オランルゥは自分の実力に自信があった。意識を集中させることで常人を越える速度、感覚。隠密、暗躍といった行動に適した才能を持っており、持っていた自信は決して自惚れではないレベルの実力である。――ガキィン!
「!?」
先程と同じく、背中から真っ直ぐ高速に剣を突き刺す。確実に背中は捉えていた。この位置、この速度で止められるわけがない。事実先程は綺麗に突き刺さった。その状況下で鳴った金属音。――リバールが、短剣で横から「リバールの背中を守るように」オランルゥの剣を防いだ。
「遅いですね」
「ぐ……!?」
要は、まるでもう一人リバールが増え、その増えたリバールが元のリバールの背中を守った。――少なくとも、オランルゥにはそう見えたのである。
(混乱の魔法か……!? いやそんなのを使った様子はなかったし、使われたとしても俺はそこそこの耐性持ちだ、簡単に喰らうわけがない……!)
実際、リバールは混乱の魔法を使ってはいない。が、オランルゥは状況に混乱する。その間にもリバールは次の行動に移る。――ヒュン!
「が……っ」
気付けば今度は背中を見せていたリバールが消え、代わりにあらたなリバールが低めの体制からオランルゥの腹部を蹴り飛ばす。勿論ガードなど出来るはずもなく、勢いのまま吹き飛ばされると、短剣を持っていた方のリバールが追撃。オランルゥもギリギリ反応するものの、回避はし切れず、腕に斬撃が入る。
「くそ……っ、そういう、ことか……!」
間合いが開き、体制を立て直すと、リバールは一人。――オランルゥは、謎が解けた。
「俺の実力を測った上で……弄んだのか……!」
リバールは分身したわけではなかった。オランルゥの身体能力の高さ、動体視力の高さを利用し、その能力に敢えて合わせることで、ギリギリ自分の速度、動きを認識させ、まるで二人に増えた様に見せていたのである。――要は、ライトにこの技を使っても、リバールが単純に消えた様にしか見えない。ある程度リバールの動きが追えたオランルゥだからこそ嵌る罠であった。
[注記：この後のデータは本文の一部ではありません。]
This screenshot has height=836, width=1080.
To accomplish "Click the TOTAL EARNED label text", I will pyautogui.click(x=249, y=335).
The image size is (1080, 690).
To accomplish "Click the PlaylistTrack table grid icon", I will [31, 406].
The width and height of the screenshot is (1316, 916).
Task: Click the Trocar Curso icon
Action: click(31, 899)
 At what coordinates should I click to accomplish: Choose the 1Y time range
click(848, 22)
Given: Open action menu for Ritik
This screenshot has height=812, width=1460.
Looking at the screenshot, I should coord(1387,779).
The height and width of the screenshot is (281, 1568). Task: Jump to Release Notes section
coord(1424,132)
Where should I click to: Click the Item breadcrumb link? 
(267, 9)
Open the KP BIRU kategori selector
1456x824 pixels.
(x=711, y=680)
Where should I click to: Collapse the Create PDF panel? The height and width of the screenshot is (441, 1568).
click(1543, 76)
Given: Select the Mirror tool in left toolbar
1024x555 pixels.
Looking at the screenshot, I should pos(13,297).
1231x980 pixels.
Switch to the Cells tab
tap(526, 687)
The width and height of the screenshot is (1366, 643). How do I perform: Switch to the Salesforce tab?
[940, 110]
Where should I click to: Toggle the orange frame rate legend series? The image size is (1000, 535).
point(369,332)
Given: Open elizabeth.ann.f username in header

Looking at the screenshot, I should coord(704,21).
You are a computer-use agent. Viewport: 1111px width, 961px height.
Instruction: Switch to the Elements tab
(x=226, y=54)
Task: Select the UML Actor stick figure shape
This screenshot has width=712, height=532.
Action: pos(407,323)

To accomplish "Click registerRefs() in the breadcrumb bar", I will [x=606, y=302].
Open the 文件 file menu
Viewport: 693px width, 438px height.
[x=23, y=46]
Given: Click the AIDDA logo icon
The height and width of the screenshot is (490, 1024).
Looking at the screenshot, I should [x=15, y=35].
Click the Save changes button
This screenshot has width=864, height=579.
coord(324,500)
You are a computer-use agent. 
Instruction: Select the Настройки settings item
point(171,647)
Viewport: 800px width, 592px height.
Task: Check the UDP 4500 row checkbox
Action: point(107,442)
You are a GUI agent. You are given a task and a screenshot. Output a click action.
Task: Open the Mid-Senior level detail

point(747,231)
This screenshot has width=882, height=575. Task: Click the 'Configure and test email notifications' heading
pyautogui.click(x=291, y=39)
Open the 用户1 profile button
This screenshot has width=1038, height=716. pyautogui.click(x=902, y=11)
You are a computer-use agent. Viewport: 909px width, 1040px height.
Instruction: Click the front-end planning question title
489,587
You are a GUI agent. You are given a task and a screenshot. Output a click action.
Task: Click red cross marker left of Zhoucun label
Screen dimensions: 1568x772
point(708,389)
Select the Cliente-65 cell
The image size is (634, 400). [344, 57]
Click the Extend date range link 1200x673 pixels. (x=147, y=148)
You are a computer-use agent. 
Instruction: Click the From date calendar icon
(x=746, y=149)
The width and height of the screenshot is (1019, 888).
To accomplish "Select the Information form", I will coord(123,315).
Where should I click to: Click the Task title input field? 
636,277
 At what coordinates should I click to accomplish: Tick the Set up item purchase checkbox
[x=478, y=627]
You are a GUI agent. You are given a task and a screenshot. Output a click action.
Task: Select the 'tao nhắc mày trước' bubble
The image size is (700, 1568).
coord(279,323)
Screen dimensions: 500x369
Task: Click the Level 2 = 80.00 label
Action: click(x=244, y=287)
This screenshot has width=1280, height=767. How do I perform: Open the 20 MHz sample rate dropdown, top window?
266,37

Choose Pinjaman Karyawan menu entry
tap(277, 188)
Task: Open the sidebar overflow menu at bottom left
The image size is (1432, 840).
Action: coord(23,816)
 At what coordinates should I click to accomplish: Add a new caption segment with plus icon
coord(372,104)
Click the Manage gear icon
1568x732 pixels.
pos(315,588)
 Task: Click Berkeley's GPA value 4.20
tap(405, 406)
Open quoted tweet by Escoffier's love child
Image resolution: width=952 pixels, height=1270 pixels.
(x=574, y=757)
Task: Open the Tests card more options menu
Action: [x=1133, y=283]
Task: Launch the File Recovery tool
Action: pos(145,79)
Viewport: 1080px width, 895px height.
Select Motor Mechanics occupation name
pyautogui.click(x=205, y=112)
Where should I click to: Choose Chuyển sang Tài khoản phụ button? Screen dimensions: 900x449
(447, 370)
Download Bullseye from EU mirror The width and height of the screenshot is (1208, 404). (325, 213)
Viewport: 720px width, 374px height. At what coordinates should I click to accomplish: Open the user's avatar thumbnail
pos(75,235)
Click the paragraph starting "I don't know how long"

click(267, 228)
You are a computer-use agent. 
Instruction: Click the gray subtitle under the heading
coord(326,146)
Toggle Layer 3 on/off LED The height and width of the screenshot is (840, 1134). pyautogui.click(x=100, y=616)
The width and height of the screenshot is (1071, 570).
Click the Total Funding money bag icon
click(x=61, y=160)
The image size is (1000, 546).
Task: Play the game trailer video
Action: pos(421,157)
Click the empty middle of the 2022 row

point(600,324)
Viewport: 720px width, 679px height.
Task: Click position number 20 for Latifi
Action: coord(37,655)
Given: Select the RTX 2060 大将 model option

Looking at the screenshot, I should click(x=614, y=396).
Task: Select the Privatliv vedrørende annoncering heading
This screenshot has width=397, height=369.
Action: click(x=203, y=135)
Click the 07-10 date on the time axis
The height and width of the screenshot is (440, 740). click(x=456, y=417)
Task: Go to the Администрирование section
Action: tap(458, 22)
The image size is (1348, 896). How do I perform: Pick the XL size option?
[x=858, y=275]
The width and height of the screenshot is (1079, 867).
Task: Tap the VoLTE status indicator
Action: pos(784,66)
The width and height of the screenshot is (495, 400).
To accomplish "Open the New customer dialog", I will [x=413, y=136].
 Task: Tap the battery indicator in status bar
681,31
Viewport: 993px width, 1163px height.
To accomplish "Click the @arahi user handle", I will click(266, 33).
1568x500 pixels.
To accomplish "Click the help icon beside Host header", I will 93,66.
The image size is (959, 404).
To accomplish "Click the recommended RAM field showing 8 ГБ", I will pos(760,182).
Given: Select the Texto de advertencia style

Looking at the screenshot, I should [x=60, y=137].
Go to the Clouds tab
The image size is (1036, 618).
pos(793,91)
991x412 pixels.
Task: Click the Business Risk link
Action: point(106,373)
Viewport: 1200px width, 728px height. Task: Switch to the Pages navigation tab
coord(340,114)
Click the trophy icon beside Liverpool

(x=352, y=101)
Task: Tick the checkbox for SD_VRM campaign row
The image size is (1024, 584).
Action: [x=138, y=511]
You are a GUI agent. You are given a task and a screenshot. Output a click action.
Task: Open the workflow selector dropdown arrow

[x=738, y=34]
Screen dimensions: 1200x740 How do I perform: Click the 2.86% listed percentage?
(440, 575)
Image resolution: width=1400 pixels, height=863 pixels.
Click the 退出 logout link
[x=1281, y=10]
「別に弄んだつもりはありません。スマートに勝ちたかっただけです」
「ふざけんな……! そういうのを弄んでるって言うんだよ……!」
「そこまで仰るなら――少し、弄んで差し上げましょうか」
ふぅ、と一息つくと、リバールは何処からともなくもう一本、短剣を取り出し、二刀流となる。特別身構えることなく、タッ、と軽く地を蹴ると、
「がはっ……」
リバールは「三人に」増え、オランルゥに同時に斬撃。今の手負いのオランルゥに対処する術はなく、再びリバールが一人に戻ると同時に、ガクッ、と力なく膝を付く。――今度の技は、オランルゥにも見抜けなかった。わかったのは、自分の実力が、まだリバールが隠し持っている実力と大きく開いていたということだけ。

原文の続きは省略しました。